▸ **Extracted data entries**:

***

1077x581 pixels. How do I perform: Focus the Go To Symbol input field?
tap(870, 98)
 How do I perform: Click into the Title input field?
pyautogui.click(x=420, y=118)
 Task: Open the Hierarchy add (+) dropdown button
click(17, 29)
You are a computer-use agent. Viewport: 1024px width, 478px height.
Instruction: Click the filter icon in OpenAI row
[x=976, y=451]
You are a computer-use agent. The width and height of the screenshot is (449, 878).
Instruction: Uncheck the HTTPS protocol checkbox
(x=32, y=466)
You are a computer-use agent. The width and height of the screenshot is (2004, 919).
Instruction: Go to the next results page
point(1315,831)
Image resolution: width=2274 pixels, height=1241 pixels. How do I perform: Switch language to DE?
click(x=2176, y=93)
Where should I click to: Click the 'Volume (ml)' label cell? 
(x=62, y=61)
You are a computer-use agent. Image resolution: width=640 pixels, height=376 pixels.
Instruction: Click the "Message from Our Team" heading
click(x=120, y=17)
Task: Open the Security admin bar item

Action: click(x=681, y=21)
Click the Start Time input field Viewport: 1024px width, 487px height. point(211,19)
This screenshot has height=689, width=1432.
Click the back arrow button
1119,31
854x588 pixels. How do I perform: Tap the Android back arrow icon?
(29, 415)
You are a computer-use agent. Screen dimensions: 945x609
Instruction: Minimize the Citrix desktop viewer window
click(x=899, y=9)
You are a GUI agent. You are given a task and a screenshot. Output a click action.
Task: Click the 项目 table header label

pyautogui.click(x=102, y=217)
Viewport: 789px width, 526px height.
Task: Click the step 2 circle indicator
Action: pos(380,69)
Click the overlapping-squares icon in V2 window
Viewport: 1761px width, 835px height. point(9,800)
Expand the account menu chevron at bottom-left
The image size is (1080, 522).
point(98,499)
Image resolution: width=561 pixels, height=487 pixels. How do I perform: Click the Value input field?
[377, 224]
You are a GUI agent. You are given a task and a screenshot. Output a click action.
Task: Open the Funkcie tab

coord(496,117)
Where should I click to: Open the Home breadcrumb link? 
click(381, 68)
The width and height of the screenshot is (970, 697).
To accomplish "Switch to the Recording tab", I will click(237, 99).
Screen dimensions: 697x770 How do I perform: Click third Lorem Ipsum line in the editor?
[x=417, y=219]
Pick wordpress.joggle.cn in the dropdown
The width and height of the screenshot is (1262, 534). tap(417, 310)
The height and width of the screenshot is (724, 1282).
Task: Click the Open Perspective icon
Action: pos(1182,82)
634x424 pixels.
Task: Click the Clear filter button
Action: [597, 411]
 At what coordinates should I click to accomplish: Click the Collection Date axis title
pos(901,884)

***

▸ **GIVEN PROBLEM**: Copy out the lines of the records above word for word, starting with the line that contains "Where should I click to: Open" and ending with the line that contains "[x=417, y=219]", both included.

▸ **ANSWER IN FULL**:
Where should I click to: Open the Home breadcrumb link? 
click(381, 68)
The width and height of the screenshot is (970, 697).
To accomplish "Switch to the Recording tab", I will click(237, 99).
Screen dimensions: 697x770 How do I perform: Click third Lorem Ipsum line in the editor?
[x=417, y=219]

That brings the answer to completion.